このユニークな見方と、江頭さんの「体験の中でつくりあげた自分が主人公の物語」の間の距離は、それほど離れていない、いえ、かなり近いものだと私は考えています。

一人ひとりが独自の物語を持つことは、私たちの相互理解の妨げになるように感じられてしまいます。
しかし、江頭さんは、相互理解は可能なことを教えてくれます。


3.対話によるナラティブの統合


ここでは、江頭さんの次の記事を参考にします。

『組織とナラティブ』の中で、江頭さんは、企業内で社員一人ひとりのナラティブ(物語)の個別性が強まり、お互いの共有・共感が難しくなっている状況を指摘しています。

年功序列・終身雇用は崩壊し、転職が当たり前になり、非正規雇用の拡張で帰属意識は薄れ、働き方の多様化によってもはや所属する組織は一つではなくなりました。この中で働き方におけるナラティブ(物語)は細分化され、成功・失敗体験も働く理由もどんどん個人的なもの、共有・共感しづらいものになっていった
〔『組織とナラティブ』から抜粋。太字部は、楠瀬が太字化〕

そうした状況で、どうしたら社員がお互いを理解しあい、それぞれの体験を共有し、かつ、共感しあえるようになるのか? その問いに対する答えが、江頭さんの記事の、この部分です。

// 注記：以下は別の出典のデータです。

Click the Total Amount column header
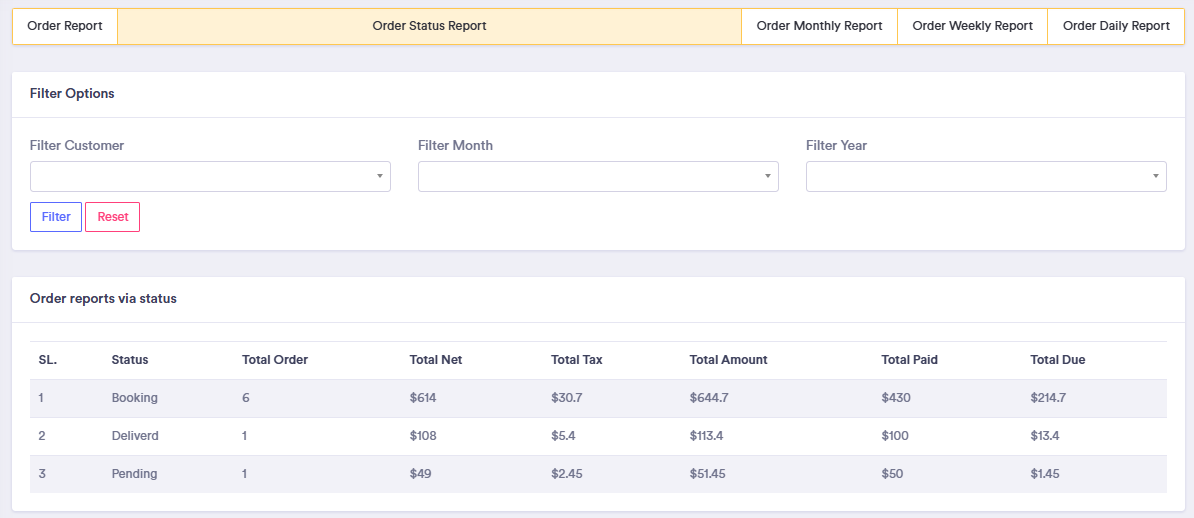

自社が取り組んでいるのが、働き方において細分化してしまったナラティブ(物語)を、ナラティブ(語り合うこと)によって統合していく試みです。「ナラティブ」という言葉が面白いのは、「語る」という行為と、「語ったもの」という行為の産物を同時に意味するところです。個人のナラティブ(語ったもの)が社会のナラティブ(語ったもの)を構成し、その大局的な流れを捉え道筋をみつけることでストーリー(物語)として捉えることができます。また「語る」「語り合う」という行為によってそれを理解する、近づくといった手法にも展開できるのです。
〔『組織とナラティブ』から抜粋。太字部は、楠瀬が太字化〕

「語る」・「語り合う」を私は対話と解釈しました。対話をとおして個別化・細分化してしまったナラティブを統合し、複数の人間が共有できる、より包括的なナラティブを生み出すことができる。私は、そう理解しています。

新しいナラティブが生まれるのは、各メンバーが環境内の事物に見出してきた《意味》が、他のメンバーが見出してきた《意味》と相互作用して変化するからだと考えます。

長谷川一英さんは、『マテリアルに新しい意味を見出し、時の流れを緩やかにする』の中で、《意味》の変化とイノベーションの関係を取り上げています。次回(第2回)では、長谷川さんの考え方をみていきます。


ここまでお付き合いいただき、ありがとうございました。